◆ Activity: Take each line of the records below that contains the string "atropelló" and copy it.

══ Records to process ══

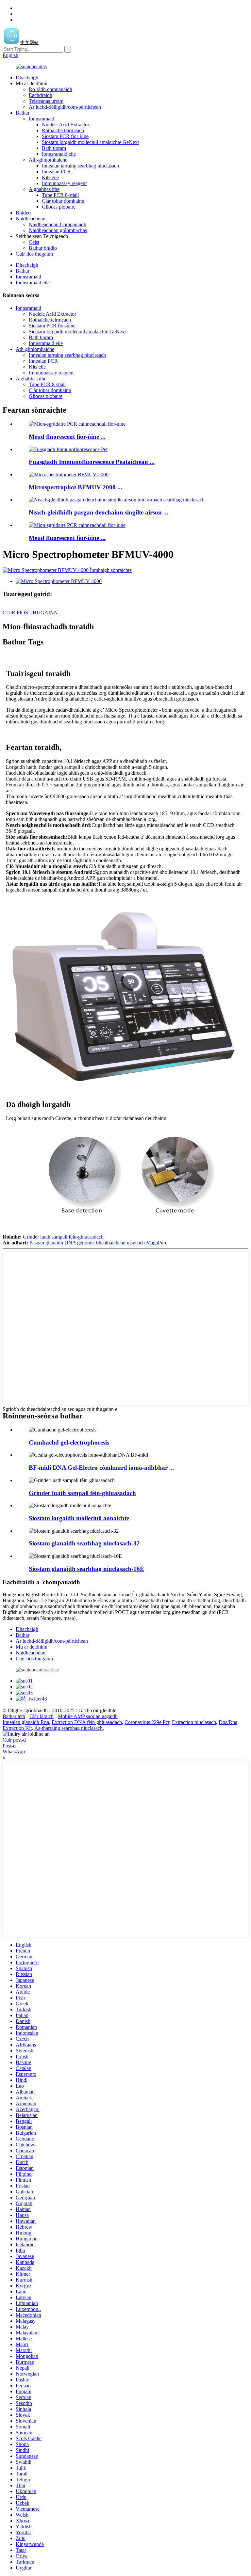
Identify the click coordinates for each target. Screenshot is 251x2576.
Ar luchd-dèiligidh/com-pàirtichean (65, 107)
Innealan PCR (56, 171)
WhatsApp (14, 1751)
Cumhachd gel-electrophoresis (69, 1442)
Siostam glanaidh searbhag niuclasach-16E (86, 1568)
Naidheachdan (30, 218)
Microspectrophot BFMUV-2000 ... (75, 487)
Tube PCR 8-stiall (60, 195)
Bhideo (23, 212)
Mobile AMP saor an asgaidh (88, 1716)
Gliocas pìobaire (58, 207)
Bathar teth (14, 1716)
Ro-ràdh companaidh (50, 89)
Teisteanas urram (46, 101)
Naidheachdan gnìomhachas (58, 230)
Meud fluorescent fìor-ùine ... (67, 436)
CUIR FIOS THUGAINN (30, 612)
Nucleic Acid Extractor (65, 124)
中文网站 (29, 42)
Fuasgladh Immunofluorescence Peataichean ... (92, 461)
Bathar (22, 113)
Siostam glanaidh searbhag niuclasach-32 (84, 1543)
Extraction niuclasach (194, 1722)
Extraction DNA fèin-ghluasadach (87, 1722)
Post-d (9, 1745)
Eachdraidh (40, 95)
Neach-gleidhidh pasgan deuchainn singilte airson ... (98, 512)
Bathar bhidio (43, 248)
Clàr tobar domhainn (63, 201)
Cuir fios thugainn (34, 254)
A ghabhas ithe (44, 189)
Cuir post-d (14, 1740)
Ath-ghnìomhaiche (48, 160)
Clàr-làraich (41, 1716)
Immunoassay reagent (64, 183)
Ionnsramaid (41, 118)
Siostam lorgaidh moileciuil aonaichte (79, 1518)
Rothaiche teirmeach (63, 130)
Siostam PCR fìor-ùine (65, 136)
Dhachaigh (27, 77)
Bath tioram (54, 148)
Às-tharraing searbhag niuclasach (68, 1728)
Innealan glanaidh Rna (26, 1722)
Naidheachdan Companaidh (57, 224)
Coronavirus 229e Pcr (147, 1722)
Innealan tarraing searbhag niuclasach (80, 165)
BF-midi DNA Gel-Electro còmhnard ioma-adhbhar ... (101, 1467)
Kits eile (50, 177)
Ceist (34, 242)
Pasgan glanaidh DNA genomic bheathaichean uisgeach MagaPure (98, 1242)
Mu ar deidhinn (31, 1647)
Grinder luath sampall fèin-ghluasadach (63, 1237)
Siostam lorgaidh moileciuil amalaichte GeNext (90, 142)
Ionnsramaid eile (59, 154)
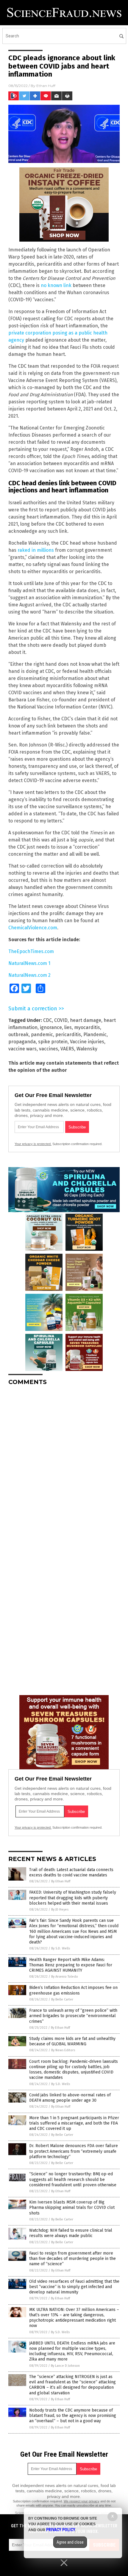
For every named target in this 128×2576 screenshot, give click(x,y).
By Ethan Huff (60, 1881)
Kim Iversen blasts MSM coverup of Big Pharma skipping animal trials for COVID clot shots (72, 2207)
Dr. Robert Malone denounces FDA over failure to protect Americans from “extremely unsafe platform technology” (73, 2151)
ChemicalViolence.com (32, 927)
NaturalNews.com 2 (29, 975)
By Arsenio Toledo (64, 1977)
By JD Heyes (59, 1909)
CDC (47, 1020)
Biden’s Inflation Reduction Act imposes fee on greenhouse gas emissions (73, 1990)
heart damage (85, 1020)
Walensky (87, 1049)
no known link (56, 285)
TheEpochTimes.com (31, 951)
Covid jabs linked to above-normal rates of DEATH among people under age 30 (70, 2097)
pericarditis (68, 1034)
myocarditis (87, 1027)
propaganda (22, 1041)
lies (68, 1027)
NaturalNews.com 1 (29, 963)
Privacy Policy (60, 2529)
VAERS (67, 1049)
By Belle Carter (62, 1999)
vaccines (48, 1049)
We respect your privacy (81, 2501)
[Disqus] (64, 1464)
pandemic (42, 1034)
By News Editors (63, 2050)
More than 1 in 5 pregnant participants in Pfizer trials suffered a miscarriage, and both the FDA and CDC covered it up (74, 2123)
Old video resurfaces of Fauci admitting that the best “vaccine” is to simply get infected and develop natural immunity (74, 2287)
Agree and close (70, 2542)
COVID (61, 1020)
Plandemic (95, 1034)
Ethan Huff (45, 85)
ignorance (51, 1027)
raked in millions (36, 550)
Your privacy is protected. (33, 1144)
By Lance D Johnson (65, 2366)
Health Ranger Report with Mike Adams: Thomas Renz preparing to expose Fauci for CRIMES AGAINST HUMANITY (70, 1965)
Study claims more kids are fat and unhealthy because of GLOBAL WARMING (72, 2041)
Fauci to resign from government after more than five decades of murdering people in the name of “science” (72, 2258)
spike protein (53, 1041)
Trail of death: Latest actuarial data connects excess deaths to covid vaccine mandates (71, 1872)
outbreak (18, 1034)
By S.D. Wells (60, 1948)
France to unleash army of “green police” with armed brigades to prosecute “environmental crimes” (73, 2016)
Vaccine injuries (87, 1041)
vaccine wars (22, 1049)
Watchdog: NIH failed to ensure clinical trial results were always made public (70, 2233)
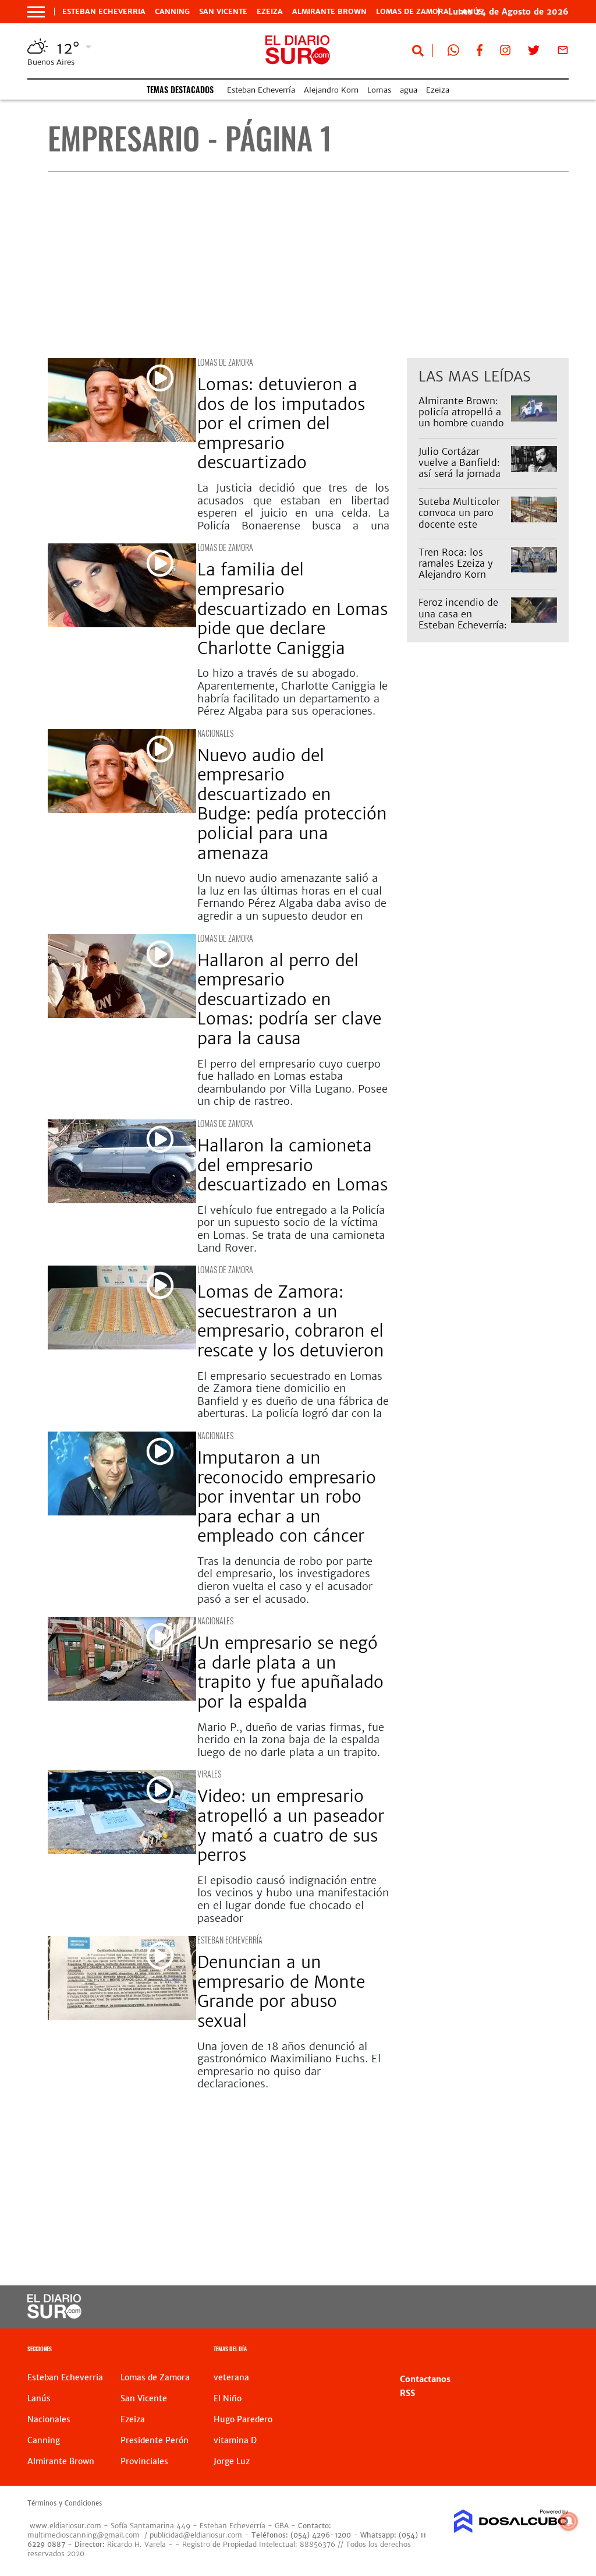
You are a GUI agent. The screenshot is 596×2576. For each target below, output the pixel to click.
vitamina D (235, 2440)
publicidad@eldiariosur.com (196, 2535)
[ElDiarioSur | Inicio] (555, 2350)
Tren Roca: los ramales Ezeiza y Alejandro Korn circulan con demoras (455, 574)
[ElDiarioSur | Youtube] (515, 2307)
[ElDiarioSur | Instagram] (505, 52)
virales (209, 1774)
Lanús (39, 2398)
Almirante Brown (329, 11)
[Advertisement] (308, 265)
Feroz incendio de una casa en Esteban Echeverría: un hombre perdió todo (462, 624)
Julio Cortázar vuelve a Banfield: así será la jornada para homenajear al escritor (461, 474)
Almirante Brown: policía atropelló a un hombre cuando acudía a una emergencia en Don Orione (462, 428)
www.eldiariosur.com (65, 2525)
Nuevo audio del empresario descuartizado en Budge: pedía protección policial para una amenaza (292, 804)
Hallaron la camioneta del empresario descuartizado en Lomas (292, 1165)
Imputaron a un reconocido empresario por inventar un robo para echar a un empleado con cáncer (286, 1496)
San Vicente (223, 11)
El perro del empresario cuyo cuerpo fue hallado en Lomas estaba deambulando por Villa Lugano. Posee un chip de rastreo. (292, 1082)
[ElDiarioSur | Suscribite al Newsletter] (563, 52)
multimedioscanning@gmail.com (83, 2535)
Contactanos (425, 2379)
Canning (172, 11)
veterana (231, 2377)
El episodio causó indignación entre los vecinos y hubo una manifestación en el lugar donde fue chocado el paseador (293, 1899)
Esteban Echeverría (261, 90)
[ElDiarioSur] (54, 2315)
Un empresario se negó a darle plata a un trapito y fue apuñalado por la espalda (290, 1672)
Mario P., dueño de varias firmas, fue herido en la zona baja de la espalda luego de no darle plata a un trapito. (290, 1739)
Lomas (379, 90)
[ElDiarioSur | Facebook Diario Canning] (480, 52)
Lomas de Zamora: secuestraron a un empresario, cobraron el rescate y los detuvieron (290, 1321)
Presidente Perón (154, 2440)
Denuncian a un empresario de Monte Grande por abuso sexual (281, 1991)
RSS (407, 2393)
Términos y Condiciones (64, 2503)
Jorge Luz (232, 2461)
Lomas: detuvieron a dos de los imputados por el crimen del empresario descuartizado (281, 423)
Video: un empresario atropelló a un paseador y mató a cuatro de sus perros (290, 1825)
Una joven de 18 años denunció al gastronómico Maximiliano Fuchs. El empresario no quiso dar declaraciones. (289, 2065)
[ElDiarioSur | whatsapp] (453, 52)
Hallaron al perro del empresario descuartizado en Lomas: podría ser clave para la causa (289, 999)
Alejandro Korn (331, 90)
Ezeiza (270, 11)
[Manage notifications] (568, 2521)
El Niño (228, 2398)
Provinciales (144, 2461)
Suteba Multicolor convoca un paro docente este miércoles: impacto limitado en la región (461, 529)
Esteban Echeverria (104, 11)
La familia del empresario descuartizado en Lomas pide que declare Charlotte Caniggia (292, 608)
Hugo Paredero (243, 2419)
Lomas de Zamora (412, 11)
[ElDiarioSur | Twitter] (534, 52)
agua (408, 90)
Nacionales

═══

◆ Output of the exercise:
Almirante Brown: policía atropelló a un hombre cuando acudía a una emergencia en Don Orione (462, 428)
Video: un empresario atropelló a un paseador y mató a cuatro de sus perros (290, 1825)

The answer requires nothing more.